When users tap the “Action” button across iOS—identified by an arrow pointing out of a box—they’ve historically been presented with a limited number of options specific to the type of content they’re looking to share in an action menu. Perhaps a document could be opened in certain productivity apps, or a photo could be shared via text message or email in the stock Messages and Mail apps. Until iOS 8, users were limited to the stock messaging, email, and social networking options to share their content, often necessitating the frustrating process of copying and pasting content into specific third-party apps they prefer. Now, Apple has given customers and developers greater control over what appears in their action menus, and the addition will transform how we work and communicate across our iPhones and iPads.

In iOS 8, third-party apps can offer app extensions for share buttons that other apps can access and use across the operating system. These buttons are user-defined from the action menu, and can be custom reordered based on the user’s preferences. These apps can even set a custom “sheet” to display when users go to share content online, ensuring a continuous brand experience even outside of their native apps themselves. Say an iOS user enjoys sharing with friends on Pinterest but has little use for Facebook. In iOS 8, the third-party sharing app extension from Pinterest can be easily enabled, and rearranged in place of the traditional Facebook share button. Power users who prefer to choose their own email clients can share content using the app of their choice, enabling theoretical sharing app extensions for Mailbox and disabling the unused one for iOS Mail. This complete customization of users’ experiences will highlight the strengths of third-party applications, and encourage many casual users to branch out into new App Store territory.

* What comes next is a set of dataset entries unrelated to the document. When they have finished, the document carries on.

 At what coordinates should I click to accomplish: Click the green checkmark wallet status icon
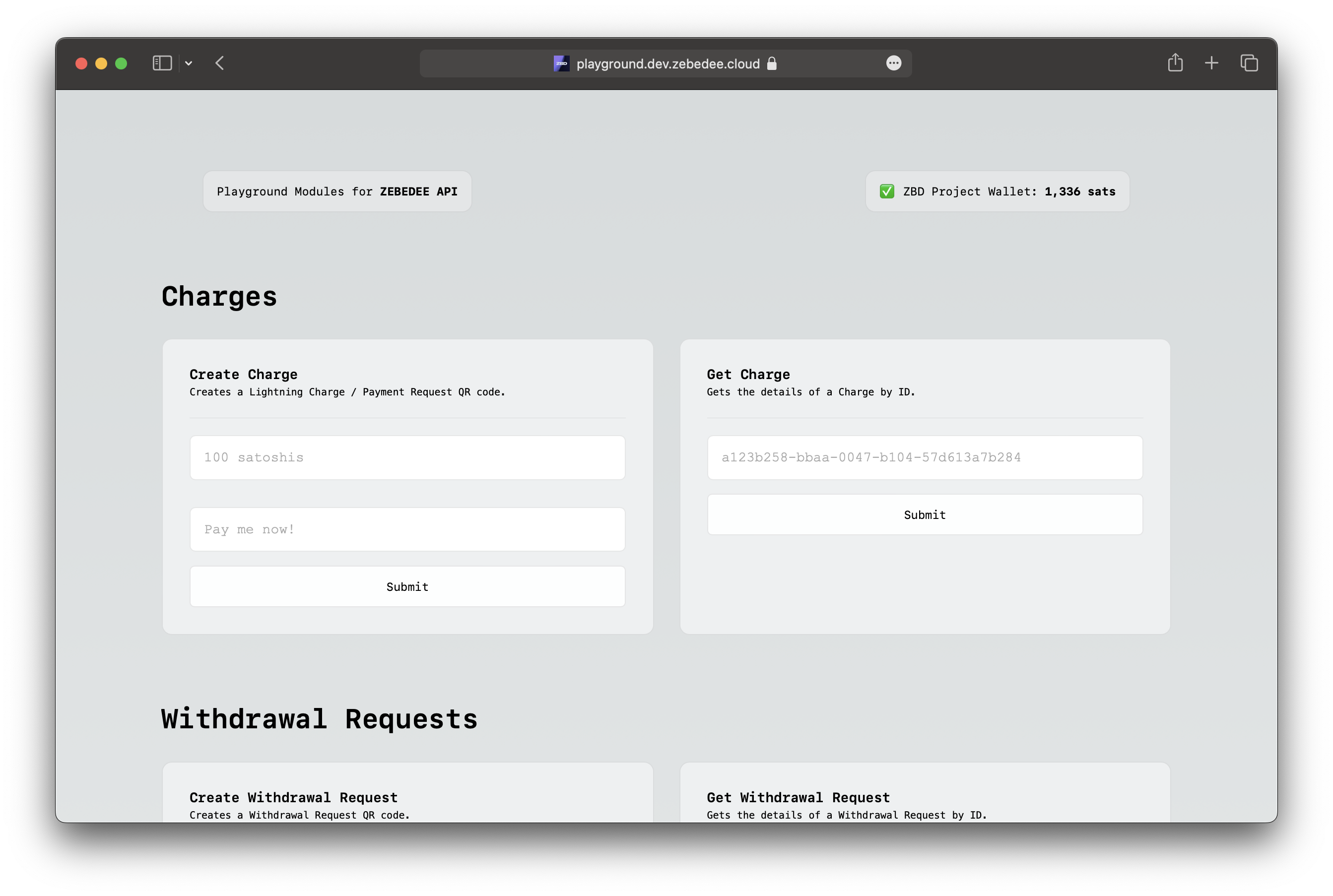tap(886, 192)
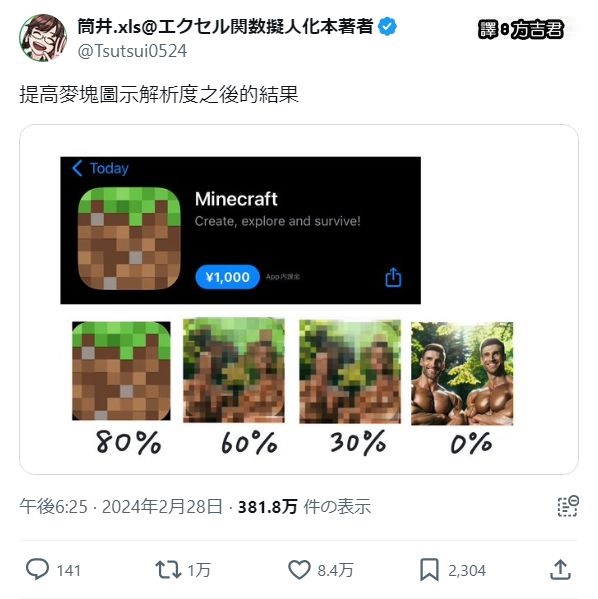This screenshot has width=598, height=599.
Task: Open the author's profile avatar
Action: tap(43, 38)
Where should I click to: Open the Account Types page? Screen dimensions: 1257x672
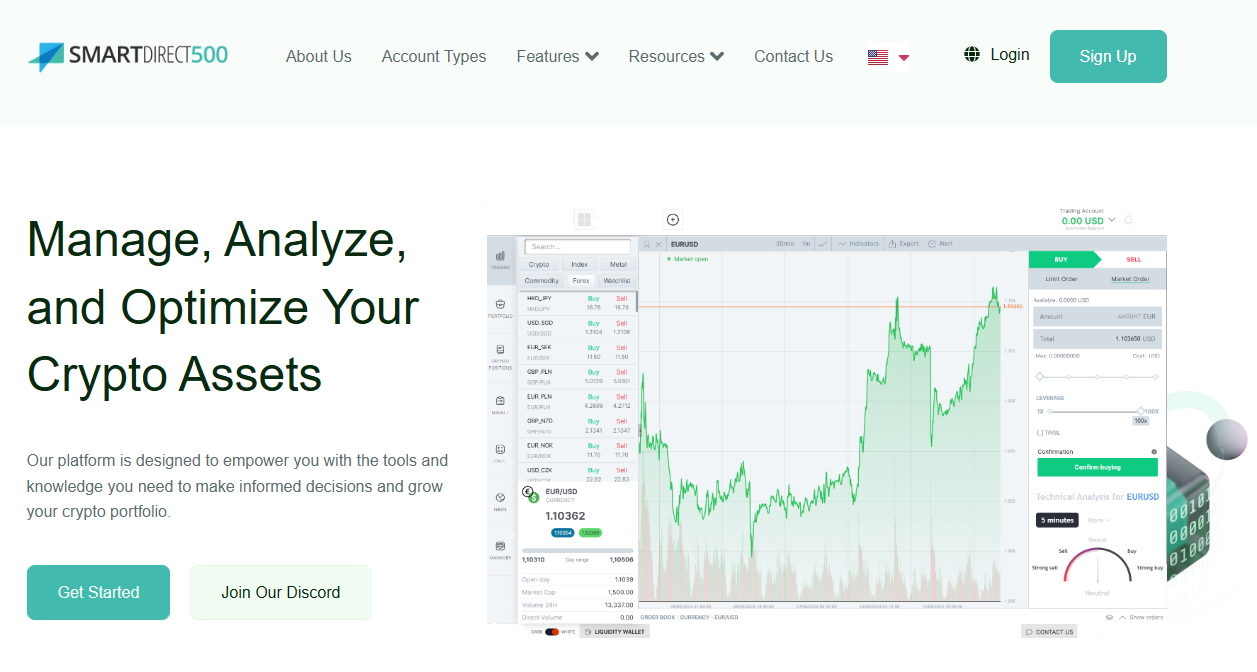[434, 56]
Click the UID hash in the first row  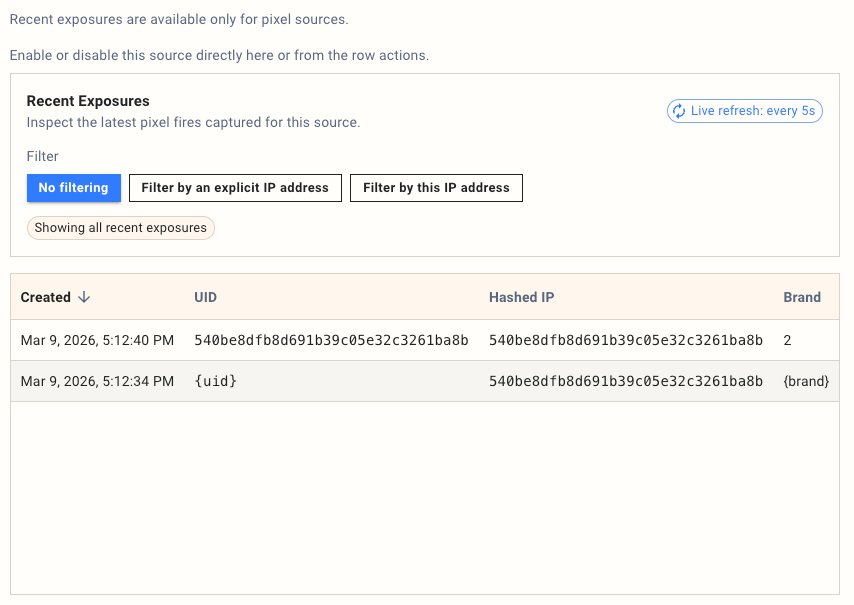click(331, 341)
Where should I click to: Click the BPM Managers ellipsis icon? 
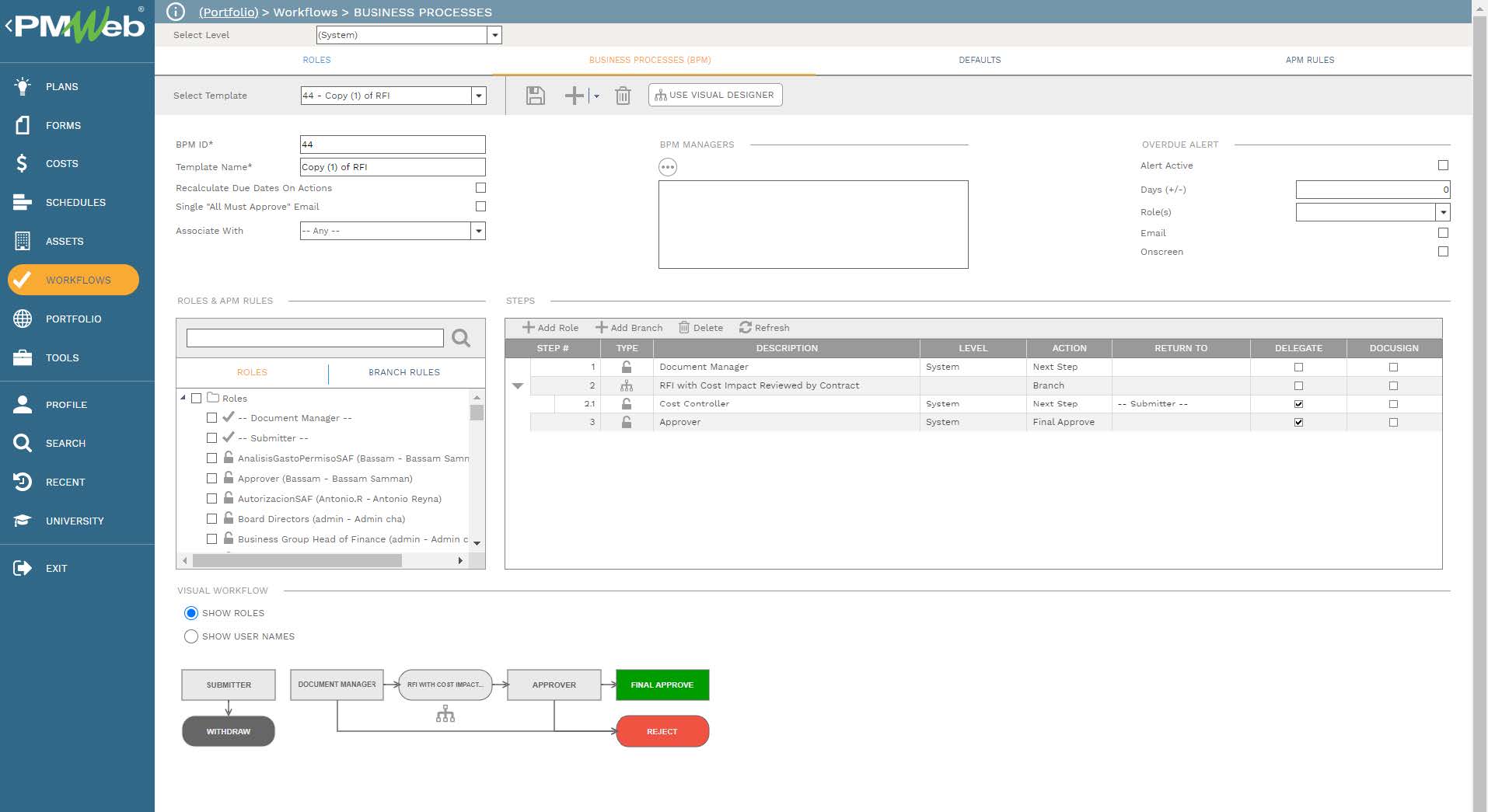click(669, 166)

But the additions to the iOS action sheet doesn’t stop there. Just as certain content types allow Custom Actions, like assigning photos to contact cards or repurposing them as iPhone wallpapers in a row of icons beneath sharing options, third-party apps can now join in on the deep interaction with Custom Actions for specific content. These iOS functions have remained locked down to first-party tools since the beginning, but when Apple revamped the entire action menu in iOS 8, it didn’t stop with sharing. Now, third-party apps can offer specific actions and functions accessible on the same share sheet, processing specific data in new and unique ways impossible before iOS 8.

“With things like share sheets baked in, developers don’t have to think about it,” said John Norton. “We can think, ‘Well, the implementation is going to be easier, so what can we do to make the user experience better?’ There are going to be tons of cool things that we haven’t even thought of yet.”

The addition of Custom Actions will have the largest impact on Safari. Apps like Bing Translations can process webpage content with a prompt in the action menu, extending the functionality of Safari in new and incredibly useful ways. Action menu items are designed for deep processing of user content, and third-party developers have an opportunity to offer highly engaging and helpful custom actions to a new crop of customers.

“iOS 8 really opens the system up,” said Punchkick iOS engineer J.C. Subida. “Apple used to be something of a ‘closed garden,’ and now it seems like they’re letting developers in.”

Extensibility is Apple’s first major step into a more open and connected iOS future, and provides developers with a whole host of new tools to engage with customers in unprecedented ways. With these app extensions and similar tools introduced in iOS 8, developers have new opportunities to share their apps’ utility across the operating system, reminding users of their capabilities and building brand affinity based on their services’ utility and accessibility. Apple’s promotion of iOS 8 the biggest iOS developer opportunity since the introduction of the App Store is no understatement—with Extensibility, iOS apps are about to become more useful, visible, and engaging than ever before.